I understand that, due to the way STAN handles parameter constraints, parameters lower bounded at 0 can never actually take 0 values. What are recommended strategies for dealing with parameters that, conceptually, should be bounded, but may in some cases have values extremely close to the boundary?
My personal context with this problem:
I’ve been using STAN to fit some pathogen decay models to data which take the form Count (Y) vs. Time (t). In a typical setting, we might be interested in relating an exogenous variable, such as temperature (T), to a first order rate of pathogen decay, resulting in a model, over all experiments j in {1,…,J}, with observations n in {1…Nj}, e.g.:
log Yn ~ normal ( log Y0j - Kj tn , σYj)
log Kj ~ normal ( log Kref + λ ( Tj - Tref ), σK)

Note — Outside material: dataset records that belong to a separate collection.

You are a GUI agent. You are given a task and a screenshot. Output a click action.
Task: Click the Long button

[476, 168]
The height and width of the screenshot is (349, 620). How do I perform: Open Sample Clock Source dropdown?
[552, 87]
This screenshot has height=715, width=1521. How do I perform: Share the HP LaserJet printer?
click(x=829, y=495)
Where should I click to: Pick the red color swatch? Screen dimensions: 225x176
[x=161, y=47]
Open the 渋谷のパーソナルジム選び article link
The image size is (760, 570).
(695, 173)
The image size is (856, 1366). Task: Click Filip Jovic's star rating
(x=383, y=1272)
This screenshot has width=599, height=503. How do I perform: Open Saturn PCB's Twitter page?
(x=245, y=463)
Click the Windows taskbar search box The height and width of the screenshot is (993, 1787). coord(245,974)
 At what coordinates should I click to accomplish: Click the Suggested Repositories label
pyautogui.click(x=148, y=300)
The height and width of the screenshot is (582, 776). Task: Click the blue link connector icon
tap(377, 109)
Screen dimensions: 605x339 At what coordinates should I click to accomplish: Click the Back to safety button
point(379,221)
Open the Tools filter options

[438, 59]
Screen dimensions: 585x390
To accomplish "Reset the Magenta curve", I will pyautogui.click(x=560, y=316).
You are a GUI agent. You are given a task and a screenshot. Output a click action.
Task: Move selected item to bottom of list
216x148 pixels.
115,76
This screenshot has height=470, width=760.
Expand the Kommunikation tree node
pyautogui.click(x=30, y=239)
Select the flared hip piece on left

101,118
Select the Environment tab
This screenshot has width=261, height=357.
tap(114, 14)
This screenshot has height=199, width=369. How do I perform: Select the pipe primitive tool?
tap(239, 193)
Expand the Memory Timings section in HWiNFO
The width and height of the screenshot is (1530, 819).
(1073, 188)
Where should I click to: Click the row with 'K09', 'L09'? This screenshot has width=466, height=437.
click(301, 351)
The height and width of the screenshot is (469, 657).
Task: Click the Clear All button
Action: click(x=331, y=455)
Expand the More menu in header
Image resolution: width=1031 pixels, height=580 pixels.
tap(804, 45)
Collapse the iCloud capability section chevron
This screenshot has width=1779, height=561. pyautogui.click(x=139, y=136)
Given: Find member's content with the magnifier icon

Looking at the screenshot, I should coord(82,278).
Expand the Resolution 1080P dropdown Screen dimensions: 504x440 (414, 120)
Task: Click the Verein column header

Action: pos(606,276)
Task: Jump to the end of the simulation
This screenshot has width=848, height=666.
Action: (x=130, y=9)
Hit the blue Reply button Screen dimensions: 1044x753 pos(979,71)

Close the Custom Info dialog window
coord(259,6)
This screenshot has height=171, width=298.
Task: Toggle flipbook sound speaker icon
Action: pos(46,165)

A common complication to the above model occurs in datasets where decay begins after some lag period, during which the population is relatively stable. These periods can be controlled for using a slight modification of the above model with the added parameter tDj, the lag time between the start of experiment j and the onset of decay:
if tn ≤ tDj : log Yn ~ normal ( log Y0j , σYj)
if tn > tDj : log Yn ~ normal ( log Y0j - Kj tn , σYj)
log Kj ~ normal ( log Kref + λ ( Tj - Tref ), σK)
Across experimental datasets, some experiments will exhibit a discernable lag phase while others will not. Other experiments might be noisy or have imprecise measurements of Yn such that there is little evidence in the likelihood to specify whether or not a lag phase is present.
I’ve tried a few different approaches to dealing with the lag phases:
-
Using a mixture distribution over both models (essentially model 1 is tDj = 0 and model 2 is tDj > 0) for each experiment
- Works well in terms of main parameter recovery, though experiments that are weakly identified as one model or the other often have low effective sample sizes due to slight bimodality for their parameters
- Relatively slow, and I think it might be contributing to difficulty sampling from more complex models where additional mixture components are present -
Using the more complex model for all experiments
- Slightly biases decay rate estimates in cases where some experiments actually do not have a lag phase
- Hits maximum treedepth, which I guess is due to very large steps needed for a u-turn in unconstrained parameters where the optimal value for the constrained parameter is near the boundary tDj = 0 -
Allowing tDj < 0
- Conceptually problematic, since there is either an unidentifiable pairing of tDj and Y0j (and related treedepth problems when constraining priors are added) or an essentially incorrect model if we still treat the intercept as the first observed count.
- The incorrect model, where the intercept is treated as the first observed count, is easy to sample but gives biased estimates of Kj as the apparent decay rates flatten with negative values of tDj (though temperature sensitivity λ is fairly well estimated)
Is there any approach that would be superior to the mixture model in ease of sampling while remaining minimally biased for cases when tDj = 0?